[Enunciado da tarefa] Transcreva, por favor, a parte do excerto sobre o protesto junto ao Consulado Geral de Angola que vai de "Com o passar" a "vai formando pacificamente.".

Às 18h30 da passada quarta-feira, a rua Dr. Carlos Brandão até poderia parecer normal, não fosse a presença das câmeras. Do lado da rua oposto ao número 132, estavam duas pessoas paradas, a observar o edifício: um homem encostado à parede e uma senhora. Nas mãos dela, encontrava-se um cartaz onde se lia “Liberdade Já!” e “O Silêncio Mata!” e ainda, uma foto de uma pessoa com a legenda  “Para os activistas angolanos. Luaty, Albano, Todos”.

Com o passar do tempo, aos poucos, mais pessoas foram chegando. Posicionaram-se ao lado da senhora e, progressivamente estenderam-se ao resto do passeio. De olhos postos no mesmo edifício, todos pareciam estar à espera de algo. Não sabiam bem o quê, mas aguardavam por algum sinal, alguma coisa, embora nada acontecesse. Olhavam para as persianas cerradas das janelas do Consulado Geral de Angola, à espera de detetar algum tipo de resposta ao protesto que se ia, aos poucos, formando naquela rua habitualmente calma. Os moradores nos prédios circundantes olhavam curiosos para a multidão que aí se vai formando pacificamente.

O protesto, em defesa dos quinze ativistas atualmente presos em Angola desde 20 de Junho, organizou-se e localizou-se ali de forma propositada. “É um sítio estratégico, o mais próximo que nós temos de uma confrontação direta com os representantes do poder angolano” explicou Mafalda Araújo, estudante da Sociologia da Faculdade de Letras da Universidade do Porto (FLUP). Foi uma das pessoas que fez parte da organização deste protesto. Para ela, era importante deslocar-se e ajudar estas pessoas a fazerem-se ouvir.

[Dados fornecidos]
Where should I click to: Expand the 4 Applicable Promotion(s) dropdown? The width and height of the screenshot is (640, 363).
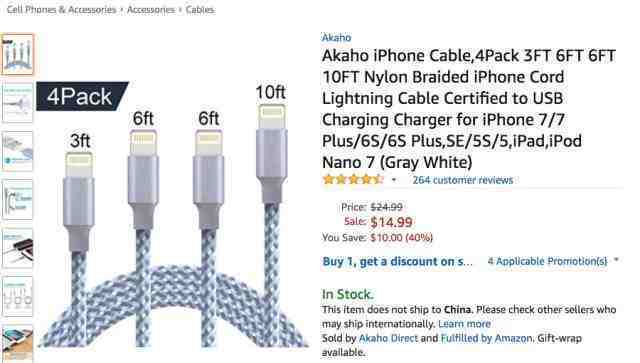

[Resposta]
Com o passar do tempo, aos poucos, mais pessoas foram chegando. Posicionaram-se ao lado da senhora e, progressivamente estenderam-se ao resto do passeio. De olhos postos no mesmo edifício, todos pareciam estar à espera de algo. Não sabiam bem o quê, mas aguardavam por algum sinal, alguma coisa, embora nada acontecesse. Olhavam para as persianas cerradas das janelas do Consulado Geral de Angola, à espera de detetar algum tipo de resposta ao protesto que se ia, aos poucos, formando naquela rua habitualmente calma. Os moradores nos prédios circundantes olhavam curiosos para a multidão que aí se vai formando pacificamente.